Lewis Center Fellows

Abigail DeVille

Abigail DeVille headshot

Photo credit: John Edmonds

About

Born to an Afro-Dominican mother who immigrated to Harlem in the early 1960s and an African American father who was raised in the Bronx, Abigail DeVille holds close both Harlem and the Bronx in her life and her work. She explores earthly sites, such as an empty Harlem lot thought to be a seventeenth-century burial ground for free and enslaved Africans, and the cosmos as a site of expansive dreaming and potential for marginalized peoples. DeVille utilizes recognizable structures and symbols, such as scaffolding, spaceships, mannequins, and the United States flag, to traverse the local and the galactic while interrogating freedom as a constitutional value and personal liberation.

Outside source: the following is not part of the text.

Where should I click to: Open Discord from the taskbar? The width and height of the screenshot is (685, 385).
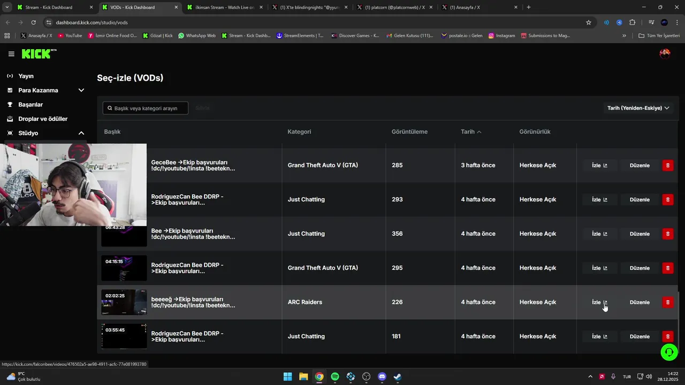[382, 376]
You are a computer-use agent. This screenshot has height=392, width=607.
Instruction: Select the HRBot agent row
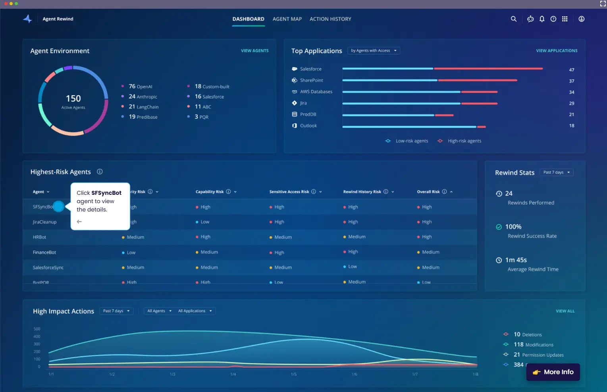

DeVille’s most recent solo exhibitions include In the fullness of time, the heart speaks truths too deep for utterance, but a star remembers. at JTT NYC (2023); Original Night at Eric Firestone Gallery (2022-23); Bronx Heavens, Bronx Museum of the Arts (2022-23); Light of Freedom, organized by Madison Square Park Conservancy (2020-21), and traveled to the Momentary at Crystal Bridges Museum of American Art, Bentonville, Arkansas (2021) and the Hirshhorn Museum Sculpture Garden, Washington, DC (2021-22); Kenyon College (2023); The American Future, Portland Institute for Contemporary Art, Portland (2018-19); Lift Every Voice and Sing (amerikanskie gorki) at Institute of Contemporary Art, Miami (2017-2018); Empire State Works in Progress (2017) at the Whitney Museum of American Art, New York.

DeVille was a 2022 Anonymous Was a Woman Award recipient, a 2018 United States Artists Fellow, a 2017-2018 Rome Prize fellow at the American Academy in Rome, a 2015 Obie Award winner for Design, a 2015 Creative Capital grantee, a 2014-15 fellow at The Radcliffe Institute for Advanced Study at Harvard, a 2013-14 Artist in Residence at The Studio Museum in Harlem, and a 2012 Joan Mitchell Foundation grant recipient.

During her Hodder Fellowship, DeVille will conduct an in-depth investigation of the site-specific practice she has developed over the past thirteen years. She will work on publishing a book that highlights key installations, communities, and local histories engaged at specific sites, engaging critically with an extended look at art history forebears and American ideologies and mythologies.